The climate emulator development has rapidly advanced in recent years with the innovative statistical and machine learning approaches. The computationally efficient climate emulators are a good tool for modelling the forced response and internal variability of the part of the climate system. Although the output of typical emulators has a limited number of variables; its use for evaluating scenario uncertainty, geoengineering applications, impact assessment, policy making, and high-resolution regional projections is quite prominent in the recent times.
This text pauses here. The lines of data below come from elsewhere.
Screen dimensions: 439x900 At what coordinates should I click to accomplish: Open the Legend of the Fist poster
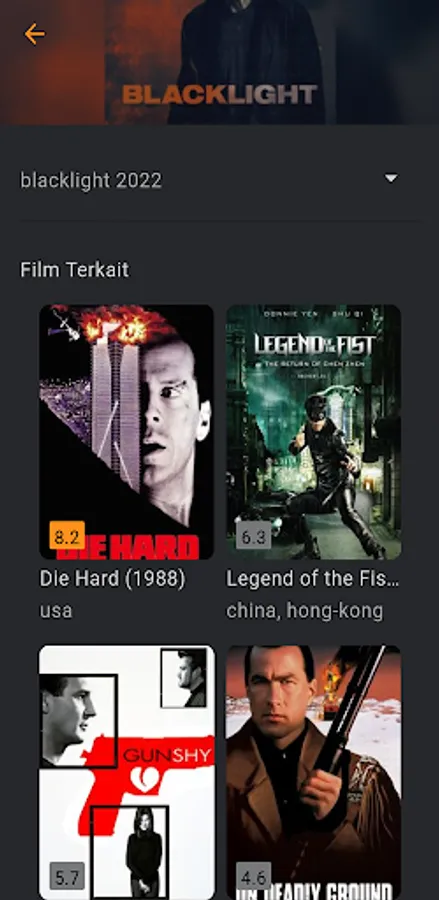tap(313, 432)
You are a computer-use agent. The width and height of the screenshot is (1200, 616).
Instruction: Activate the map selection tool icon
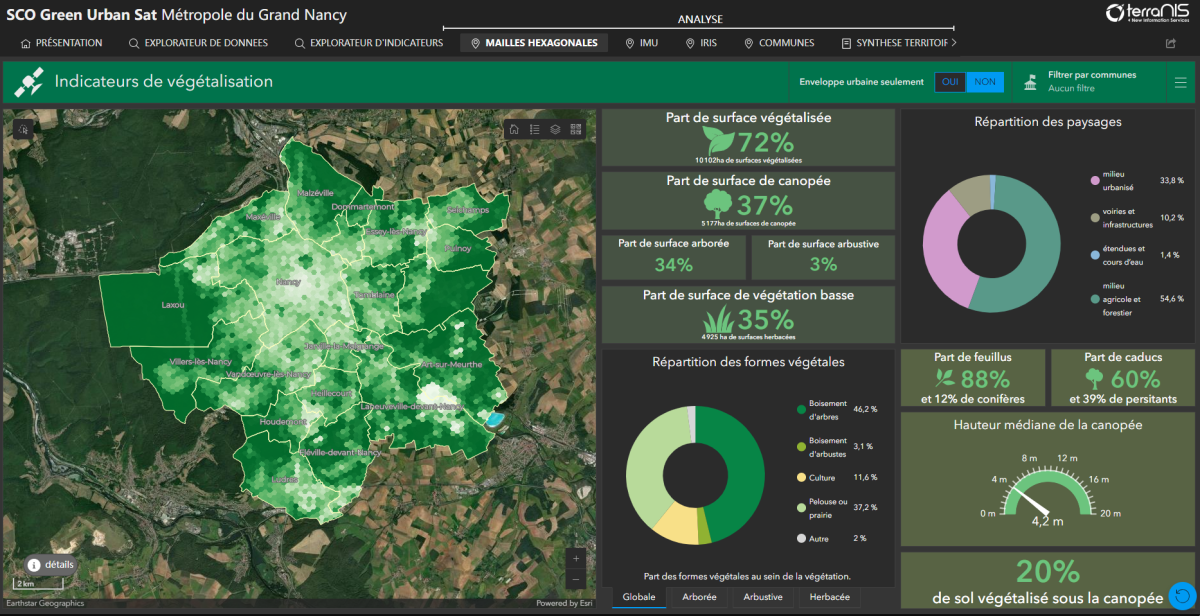tap(24, 129)
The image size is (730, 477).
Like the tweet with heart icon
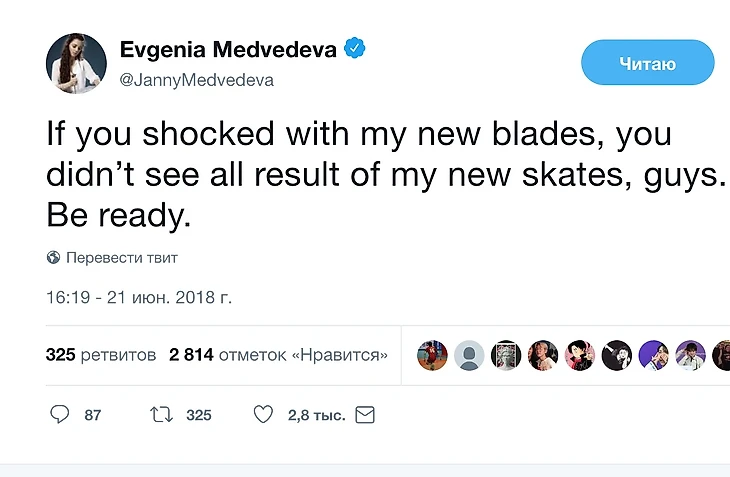coord(262,414)
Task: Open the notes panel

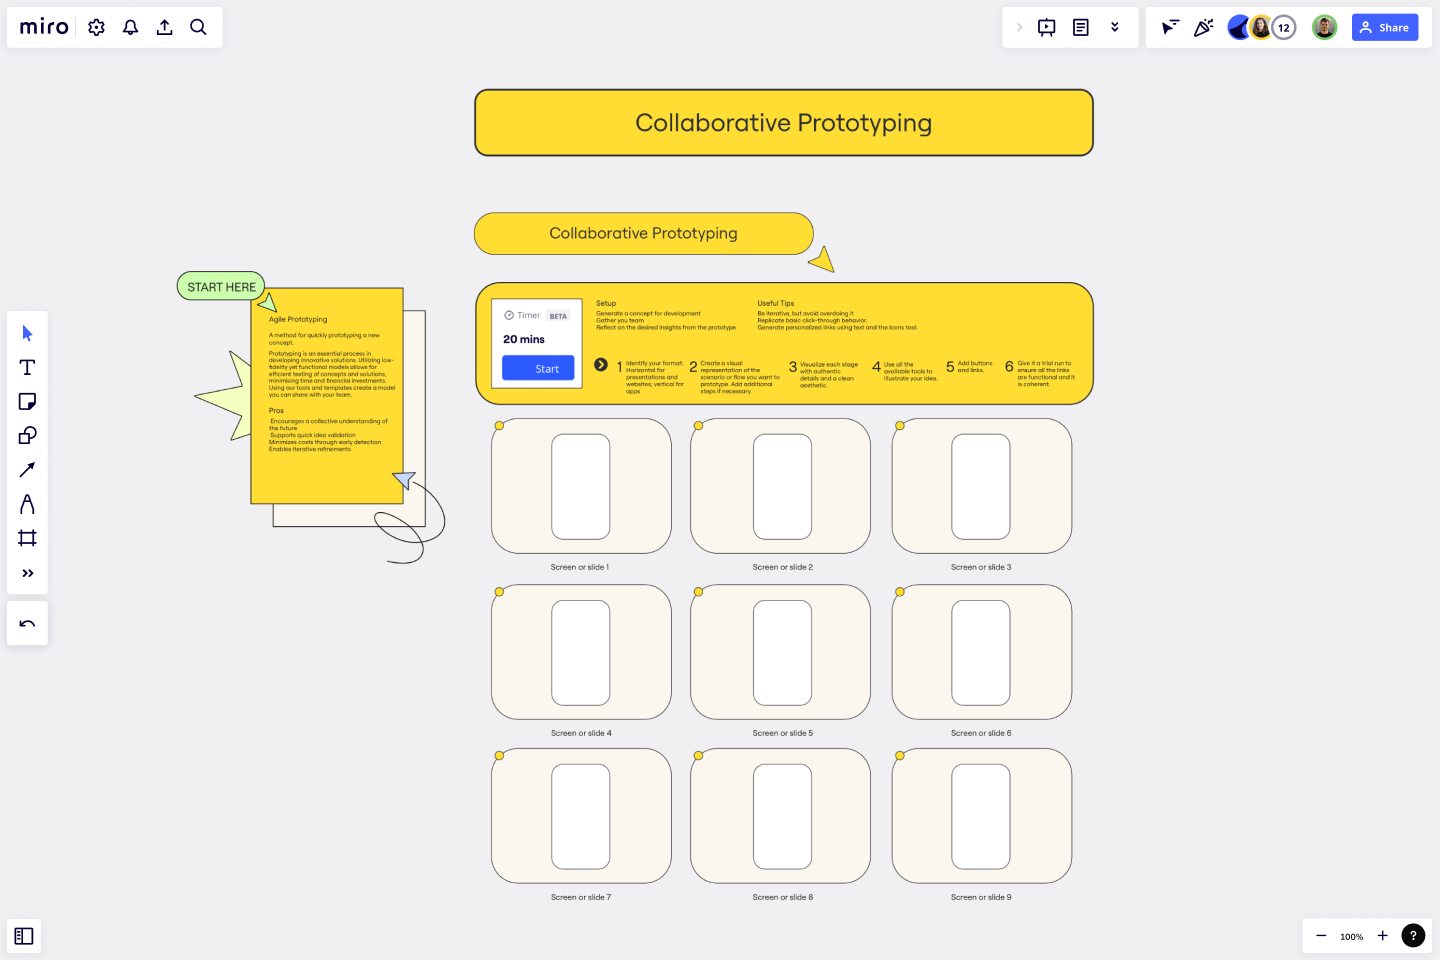Action: [1081, 27]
This session welcomes a broad range of contributions focused on the analysis of large ensemble datasets and climate emulators spanning all components of the climate system. It specifically covers topics: (a) the detection and attribution of climate change, (b) new statistical and machine learning methodologies to identify the forced change and internal variability, (c) assessment of model uncertainty and climate projection, (d) geoengineering studies, (e) development and applications of the climate emulators, and (f) tipping point and climate hysteresis.